SUPPLIED DATA: Begin

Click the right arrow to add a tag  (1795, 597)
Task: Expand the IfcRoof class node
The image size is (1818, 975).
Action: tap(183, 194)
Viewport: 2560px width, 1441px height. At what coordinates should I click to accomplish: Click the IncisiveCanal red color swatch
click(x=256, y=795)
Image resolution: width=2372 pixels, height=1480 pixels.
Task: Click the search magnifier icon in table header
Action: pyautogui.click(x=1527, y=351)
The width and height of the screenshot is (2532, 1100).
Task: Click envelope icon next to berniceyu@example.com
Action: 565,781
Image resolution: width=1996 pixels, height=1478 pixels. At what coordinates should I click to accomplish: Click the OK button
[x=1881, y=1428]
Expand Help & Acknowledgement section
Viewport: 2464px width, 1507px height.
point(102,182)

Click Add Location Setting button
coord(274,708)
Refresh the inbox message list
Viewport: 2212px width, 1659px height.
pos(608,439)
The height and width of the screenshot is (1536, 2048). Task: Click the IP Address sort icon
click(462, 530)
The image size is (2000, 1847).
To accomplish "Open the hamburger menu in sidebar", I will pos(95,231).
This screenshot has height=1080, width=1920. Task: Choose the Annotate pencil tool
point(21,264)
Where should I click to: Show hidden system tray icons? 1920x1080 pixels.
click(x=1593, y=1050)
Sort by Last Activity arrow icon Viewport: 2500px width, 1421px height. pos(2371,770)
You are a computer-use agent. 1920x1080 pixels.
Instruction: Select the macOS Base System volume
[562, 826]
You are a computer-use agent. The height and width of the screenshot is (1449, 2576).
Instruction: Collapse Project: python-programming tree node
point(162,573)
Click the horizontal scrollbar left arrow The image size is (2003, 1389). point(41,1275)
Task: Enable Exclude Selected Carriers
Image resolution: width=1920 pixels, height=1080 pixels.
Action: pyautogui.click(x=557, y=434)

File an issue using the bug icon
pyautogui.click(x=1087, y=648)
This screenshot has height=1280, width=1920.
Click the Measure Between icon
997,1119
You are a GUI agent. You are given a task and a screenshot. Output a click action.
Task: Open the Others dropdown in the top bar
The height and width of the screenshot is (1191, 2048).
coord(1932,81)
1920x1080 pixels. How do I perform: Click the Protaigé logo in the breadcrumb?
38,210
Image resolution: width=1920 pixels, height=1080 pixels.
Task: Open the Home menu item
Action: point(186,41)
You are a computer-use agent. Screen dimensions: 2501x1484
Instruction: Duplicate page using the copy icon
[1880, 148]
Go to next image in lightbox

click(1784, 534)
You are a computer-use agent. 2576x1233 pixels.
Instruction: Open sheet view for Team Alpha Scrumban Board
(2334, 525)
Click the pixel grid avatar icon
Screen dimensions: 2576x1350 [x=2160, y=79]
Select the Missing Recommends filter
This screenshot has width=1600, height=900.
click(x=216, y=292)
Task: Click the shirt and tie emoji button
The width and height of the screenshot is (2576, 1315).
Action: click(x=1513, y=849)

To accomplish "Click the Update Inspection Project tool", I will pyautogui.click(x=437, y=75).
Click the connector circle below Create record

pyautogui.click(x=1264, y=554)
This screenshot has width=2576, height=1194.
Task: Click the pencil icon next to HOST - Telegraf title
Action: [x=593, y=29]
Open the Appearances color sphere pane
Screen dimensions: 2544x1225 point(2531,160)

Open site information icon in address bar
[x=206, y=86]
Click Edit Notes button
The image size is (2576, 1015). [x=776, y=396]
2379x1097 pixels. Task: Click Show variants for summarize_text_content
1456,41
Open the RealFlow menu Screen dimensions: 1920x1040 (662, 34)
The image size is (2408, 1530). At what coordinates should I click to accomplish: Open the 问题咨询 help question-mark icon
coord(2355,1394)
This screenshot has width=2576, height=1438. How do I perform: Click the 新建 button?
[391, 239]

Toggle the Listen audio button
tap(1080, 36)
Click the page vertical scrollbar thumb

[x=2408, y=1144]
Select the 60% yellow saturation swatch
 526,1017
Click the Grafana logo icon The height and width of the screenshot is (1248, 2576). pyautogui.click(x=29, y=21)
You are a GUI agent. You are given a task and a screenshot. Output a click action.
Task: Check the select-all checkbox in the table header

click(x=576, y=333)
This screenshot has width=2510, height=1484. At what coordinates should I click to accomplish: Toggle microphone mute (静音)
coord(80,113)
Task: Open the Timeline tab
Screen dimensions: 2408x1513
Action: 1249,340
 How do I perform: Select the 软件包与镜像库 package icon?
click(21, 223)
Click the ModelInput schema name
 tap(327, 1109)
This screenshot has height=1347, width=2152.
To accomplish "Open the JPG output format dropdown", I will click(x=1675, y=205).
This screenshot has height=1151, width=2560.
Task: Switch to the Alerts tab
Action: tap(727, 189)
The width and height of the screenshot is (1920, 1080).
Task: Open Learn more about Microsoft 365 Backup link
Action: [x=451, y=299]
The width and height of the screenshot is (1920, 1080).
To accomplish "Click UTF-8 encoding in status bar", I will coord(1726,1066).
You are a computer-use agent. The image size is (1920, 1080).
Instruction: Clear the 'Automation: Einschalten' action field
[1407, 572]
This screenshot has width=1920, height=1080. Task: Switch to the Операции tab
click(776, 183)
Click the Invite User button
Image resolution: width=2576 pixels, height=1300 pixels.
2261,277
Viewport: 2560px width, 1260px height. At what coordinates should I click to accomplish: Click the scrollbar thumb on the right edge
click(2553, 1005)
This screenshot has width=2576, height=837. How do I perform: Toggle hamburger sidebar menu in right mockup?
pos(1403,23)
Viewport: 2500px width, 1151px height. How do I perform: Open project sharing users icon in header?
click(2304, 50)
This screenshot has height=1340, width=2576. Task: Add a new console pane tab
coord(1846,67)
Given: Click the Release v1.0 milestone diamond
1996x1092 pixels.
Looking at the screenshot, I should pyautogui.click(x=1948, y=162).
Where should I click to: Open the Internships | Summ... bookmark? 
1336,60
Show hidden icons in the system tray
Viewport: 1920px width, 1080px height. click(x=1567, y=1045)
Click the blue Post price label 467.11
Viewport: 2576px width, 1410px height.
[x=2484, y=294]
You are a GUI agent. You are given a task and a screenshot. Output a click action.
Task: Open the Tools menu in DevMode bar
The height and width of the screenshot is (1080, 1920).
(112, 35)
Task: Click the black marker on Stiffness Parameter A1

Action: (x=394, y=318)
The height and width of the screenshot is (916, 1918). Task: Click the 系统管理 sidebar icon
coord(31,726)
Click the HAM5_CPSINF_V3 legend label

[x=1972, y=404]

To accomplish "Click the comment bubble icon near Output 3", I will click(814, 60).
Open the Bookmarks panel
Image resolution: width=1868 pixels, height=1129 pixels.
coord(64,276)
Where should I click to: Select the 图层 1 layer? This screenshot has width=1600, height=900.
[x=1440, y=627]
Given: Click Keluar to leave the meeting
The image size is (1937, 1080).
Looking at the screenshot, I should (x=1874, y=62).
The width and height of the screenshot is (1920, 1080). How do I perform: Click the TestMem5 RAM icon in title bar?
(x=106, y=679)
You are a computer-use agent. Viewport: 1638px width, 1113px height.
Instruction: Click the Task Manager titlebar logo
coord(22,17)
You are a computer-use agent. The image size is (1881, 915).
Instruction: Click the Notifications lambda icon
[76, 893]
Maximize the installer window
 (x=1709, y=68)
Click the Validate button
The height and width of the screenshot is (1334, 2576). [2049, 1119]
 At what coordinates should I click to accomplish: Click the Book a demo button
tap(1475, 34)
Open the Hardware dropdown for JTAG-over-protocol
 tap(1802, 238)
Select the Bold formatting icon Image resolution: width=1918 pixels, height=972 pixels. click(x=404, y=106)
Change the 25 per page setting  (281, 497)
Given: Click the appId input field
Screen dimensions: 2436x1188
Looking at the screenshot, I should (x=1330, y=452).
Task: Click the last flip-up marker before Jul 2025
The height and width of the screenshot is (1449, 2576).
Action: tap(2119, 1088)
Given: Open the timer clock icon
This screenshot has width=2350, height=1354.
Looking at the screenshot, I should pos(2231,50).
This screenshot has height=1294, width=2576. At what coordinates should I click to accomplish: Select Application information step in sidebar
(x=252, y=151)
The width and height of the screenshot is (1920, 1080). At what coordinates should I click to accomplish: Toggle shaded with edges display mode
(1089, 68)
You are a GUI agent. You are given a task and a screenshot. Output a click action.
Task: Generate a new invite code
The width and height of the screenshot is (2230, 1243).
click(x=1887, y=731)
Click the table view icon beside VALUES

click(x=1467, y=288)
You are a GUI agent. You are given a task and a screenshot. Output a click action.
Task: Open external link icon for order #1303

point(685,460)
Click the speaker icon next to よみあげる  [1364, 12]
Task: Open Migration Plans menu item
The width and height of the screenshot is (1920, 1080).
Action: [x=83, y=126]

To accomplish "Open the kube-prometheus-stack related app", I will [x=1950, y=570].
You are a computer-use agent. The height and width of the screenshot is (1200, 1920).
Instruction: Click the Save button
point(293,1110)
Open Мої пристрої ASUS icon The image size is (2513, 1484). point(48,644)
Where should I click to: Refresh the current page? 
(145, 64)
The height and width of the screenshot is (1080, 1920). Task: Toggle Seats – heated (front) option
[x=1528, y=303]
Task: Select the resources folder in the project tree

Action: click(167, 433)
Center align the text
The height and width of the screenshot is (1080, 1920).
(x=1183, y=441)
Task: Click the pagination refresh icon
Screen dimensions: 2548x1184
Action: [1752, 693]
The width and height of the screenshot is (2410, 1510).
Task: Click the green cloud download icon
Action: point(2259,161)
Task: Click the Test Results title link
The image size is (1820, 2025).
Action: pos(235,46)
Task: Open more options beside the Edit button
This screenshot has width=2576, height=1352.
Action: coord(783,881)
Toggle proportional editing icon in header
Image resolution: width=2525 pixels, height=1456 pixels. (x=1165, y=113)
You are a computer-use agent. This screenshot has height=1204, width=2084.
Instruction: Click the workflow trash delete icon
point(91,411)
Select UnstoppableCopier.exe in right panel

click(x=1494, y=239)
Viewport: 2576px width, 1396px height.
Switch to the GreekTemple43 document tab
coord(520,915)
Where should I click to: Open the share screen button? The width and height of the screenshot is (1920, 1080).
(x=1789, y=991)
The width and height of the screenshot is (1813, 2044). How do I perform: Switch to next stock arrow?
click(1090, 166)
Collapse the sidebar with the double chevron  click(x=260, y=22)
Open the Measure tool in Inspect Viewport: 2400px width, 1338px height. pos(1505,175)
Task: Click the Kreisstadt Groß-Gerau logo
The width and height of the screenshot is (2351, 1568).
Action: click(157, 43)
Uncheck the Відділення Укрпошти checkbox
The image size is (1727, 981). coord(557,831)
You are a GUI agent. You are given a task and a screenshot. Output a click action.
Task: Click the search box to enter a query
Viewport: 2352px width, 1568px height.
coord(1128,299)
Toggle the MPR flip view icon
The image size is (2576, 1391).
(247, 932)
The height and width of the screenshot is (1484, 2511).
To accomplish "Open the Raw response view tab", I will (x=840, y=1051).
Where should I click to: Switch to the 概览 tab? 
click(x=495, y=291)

SUPPLIED DATA: End

*WHAT IS EXPECTED*.
The expected answer is every line in the data above that carries the string "Expand".

*REPLY*.
Task: Expand the IfcRoof class node
Expand Help & Acknowledgement section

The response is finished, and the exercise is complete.